Mas nada é tão simples assim em “Parasita” (2019), surpreendente produção sul-coreana que vem colecionando indicações e boas críticas mundo afora.
À guisa de metáfora, o filme pode ser comparado a uma “caixinha de surpresas”, pois começa despretensioso, parecendo uma comédia leve, como algumas das nossas produções nacionais que desagravam o “jeitinho brasileiro” por meio do humor. Mas, à medida que o roteiro vai nos brindando com surpresas, o filme evolui para um thriller de humor negro e termina como um drama surpreendente.
O conjunto todo resulta em uma alegoria social desses tempos de inconsciência coletiva, em que vivemos dirigidos pelo automatismo de nossos egos.
E é no automatismo do “modo sobrevivência” que vive a família Kim, formada pelo pai, Ki-Taek, a mãe, Chung-Sook, o filho estudioso, Ki-Woo, e a filha expert em informática, Ki-Jung – só isso explica como conseguem manter o humor vivendo em um porão calorento com vista para uma lixeira comunitária, e alimentando-se com o pouco dinheiro que conseguem levantar com biscates.
Os Kim veem uma oportunidade de mudança quando Ki-Woo consegue um emprego como tutor da filha adolescente dos Park, família abastada que vive em uma espaçosa casa de arquitetura contemporânea. Logo colocam em prática um plano para se infiltrarem, os quatro, como empregados dos ricaços.
No começo, nossa compaixão fica toda com a jovem mãe e esposa Yeo-Jeong, que cai nas histórias engenhosamente arquitetadas pelos ex-desempregados. Chegamos a nos escandalizar, por exemplo, com a imagem da família pobre se banqueteando na casa dos patrões ausentes.
Mas, repito: nada é tão simples assim. Quando descobrem outros “parasitas” sobrevivendo da opulência dos Park, os Kim são confrontados com situações inusitadas que, aos poucos, operam neles uma espécie de despertar de consciência. Quando uma mesma chuva impacta de formas diferentes as vidas das famílias, por exemplo, a ficha de Ki-Taek finalmente cai: o que parecia ignorância, revela-se descaso, e o que soava ingenuidade, genuína indiferença.
Os invasores começam a enxergar a própria invisibilidade dentro do organismo que acreditavam possível conquistar.
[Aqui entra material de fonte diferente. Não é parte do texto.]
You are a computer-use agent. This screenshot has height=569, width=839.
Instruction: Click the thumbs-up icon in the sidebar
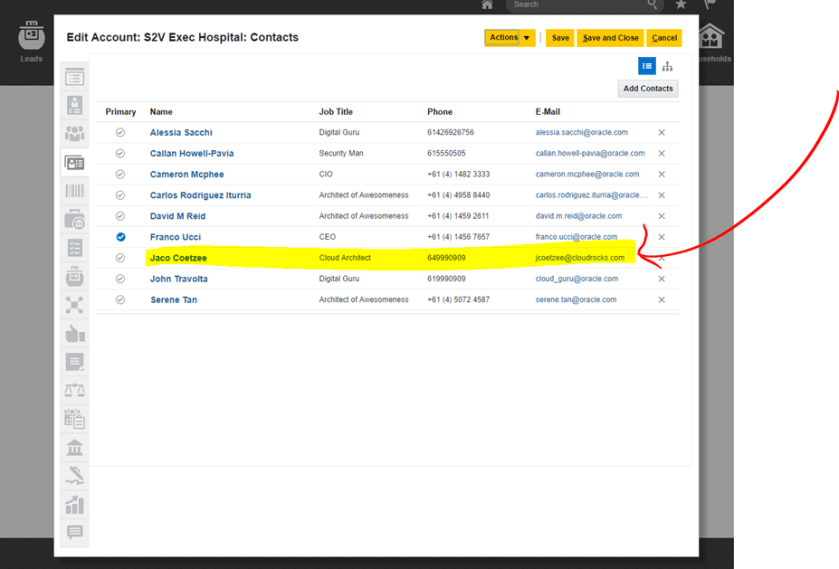coord(74,333)
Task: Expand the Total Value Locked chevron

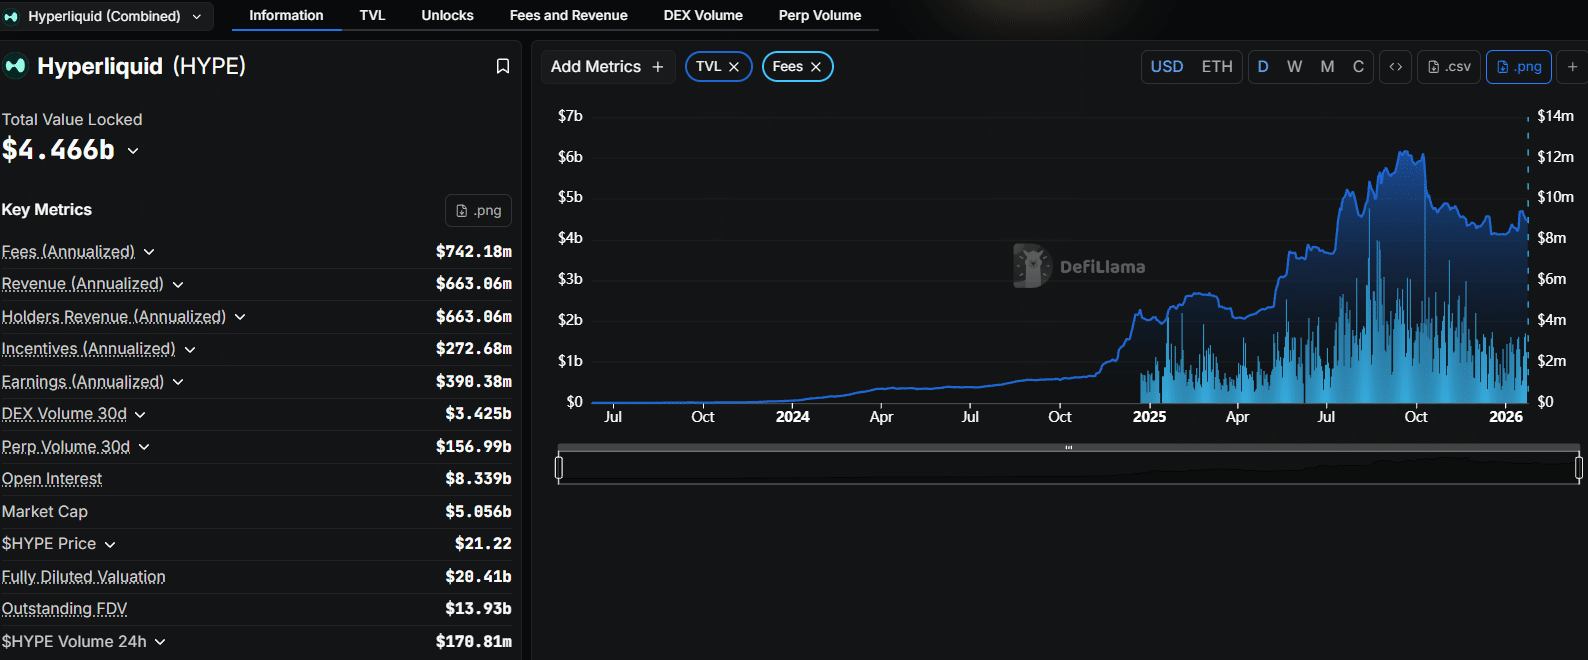Action: pos(133,151)
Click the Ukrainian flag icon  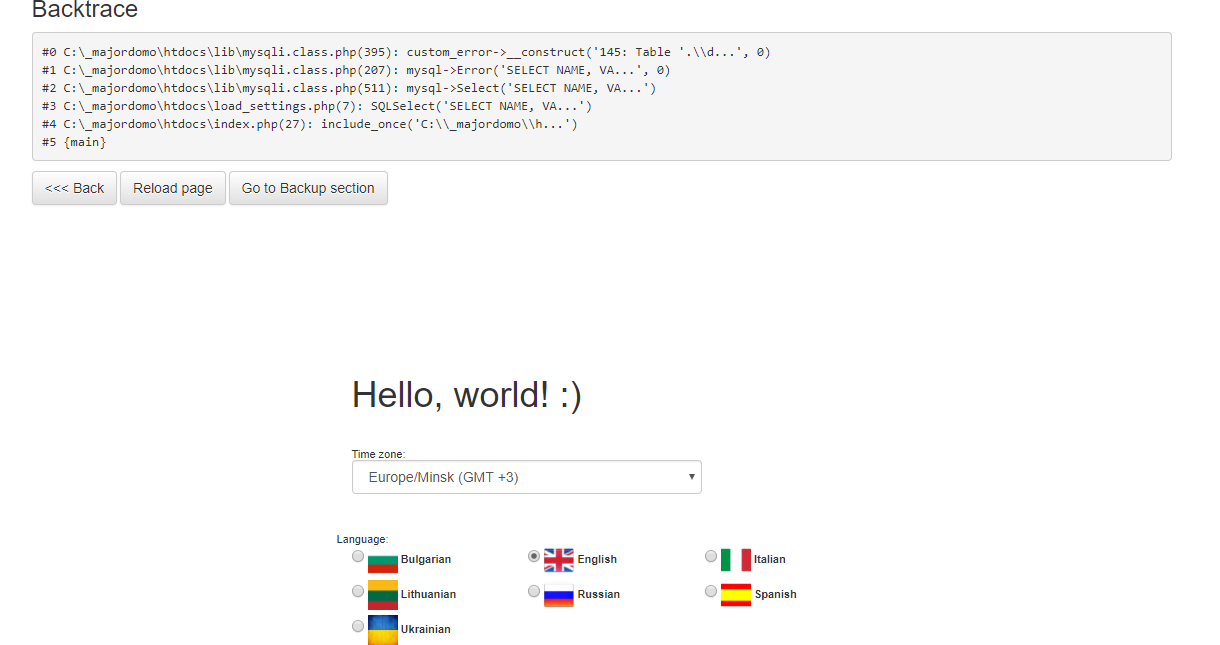382,629
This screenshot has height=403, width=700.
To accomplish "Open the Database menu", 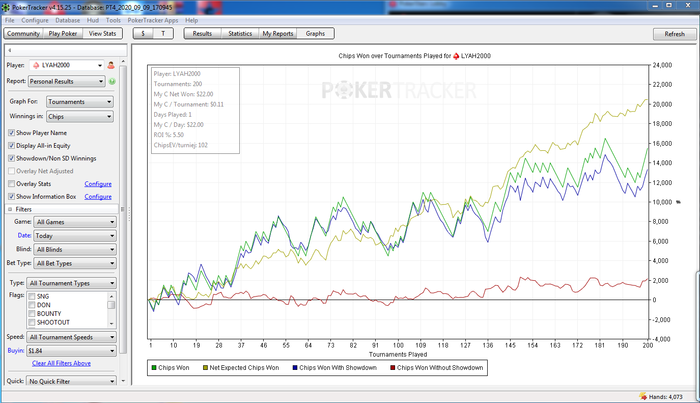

Descobrem-se, na verdade, prisioneiros de uma realidade que não os considera e reconhece. Ante a cegueira social dos que acreditávamos “invadidos”, desenha-se o colapso.
A narrativa fornece muito o que pensar sobre se todos nós não nos deixamos contaminar pela cegueira de em relação ao outro, endêmica nesses tempos de individualismo exacerbado.